Chapter 34 34. Chapter
Elijah

The air froze in my lungs while the heat radiating from our bodies nearly scorched the motel’s damp, mildewed walls. Our kiss was not the gentle dance of romance but the violent collision of two tectonic plates grinding against each other. My mouth tasted her anger, the bitterness of coffee, and that deep, sweet note that belonged to her alone. Aurora was no passive victim in this madness. Her tongue struck back, her teeth clashed against mine, and her hands, digging into my shoulders, wanted both to pull me closer and tear me apart.

Her coat hung open, revealing the leather harness beneath it, a black, intricate web cinched tight against her pale skin. As my body pressed into hers, I felt the cold bite of metal buckles and the hard hilts of daggers through my own chest. The pain, the physical barrier, only further enraged the monster inside me. The knowledge that she was armed against me while my mouth was on hers ignited a perverse, dark thrill I had not been prepared for.

The hand resting at her neck slid lower. My fingers slipped beneath the leather at her collarbone, feeling the hot pulse of her skin beneath the cold straps. Aurora hissed into my mouth, her body shuddering. I could not tell whether it was fear or desire that made her tremble, and in that moment, I did not care. Only the reaction mattered. That I affected her. That the Hunter who wanted me dead was now melting and burning in my hands.

“Elijah…”
She did not speak my name. She breathed it out, in a choked, broken sound that was lost between our kisses.

That sound was my undoing. I dipped toward her neck, leaving her swollen lips. I followed the line of her jaw, rough and greedy, inhaling her scent exactly where her pulse thundered the hardest. Her smell. God, her smell. Like fresh blood on snow, sharp and pure. My fangs ached, my gums tingled with the urge to sink into her. To mark her. To taste again the flavor that had haunted me since the scrapyard.

My mouth hovered open against her skin. My tongue tasted the salt of sweat at her throat. One millimeter was all that separated me from tearing into her flesh. The vampire inside me roared. Do it. Take her. She is yours.

But then Aurora’s hand moved. It slid from my shoulder to the back of my neck, her fingers tangling in my hair. She did not push me away. She held on. That motion, that instinctive, desperate grip, was what stopped me at the edge of the abyss.

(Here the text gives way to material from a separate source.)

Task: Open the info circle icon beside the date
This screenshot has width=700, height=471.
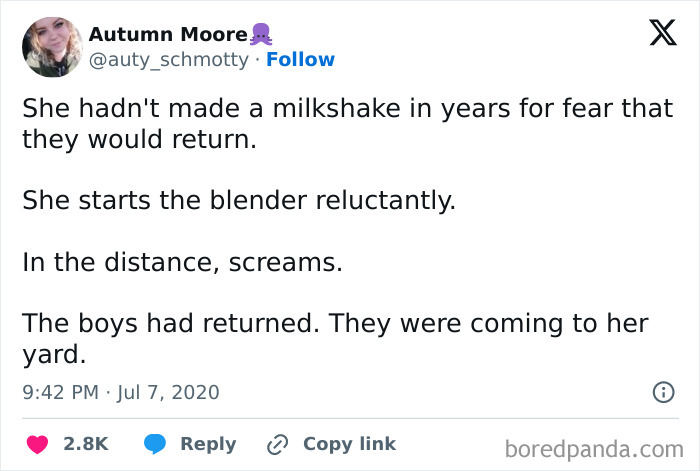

Because if I bit her now, I would not stop. If her blood filled my mouth while our bodies burned with this kind of tension, I would drain the life from her. I would kill her. Here, in this filthy room, pinned to the wall, while she clutched my hair.

The realization crashed over me like ice water down my spine.

With a superhuman, agonizing effort that nearly tore my muscles apart, I shoved myself away from her.

The physical separation felt like my skin being flayed. I staggered back a step, then another, until my back hit the small table in the center of the room. I gulped for air, my chest heaving as if I had run a marathon. My hands clenched into fists, my nails biting into my palms, using physical pain to distract myself from the raging hunger.

Aurora stood where I had left her, braced against the door. The sight of her was devastating. Her hair was disheveled, her lips red and swollen, her eyes wide and dark with dilated pupils. Her coat still hung open, the black lines of the leather harness stark against her pale skin and the neckline of her shirt. Her chest rose and fell violently as she fought for breath.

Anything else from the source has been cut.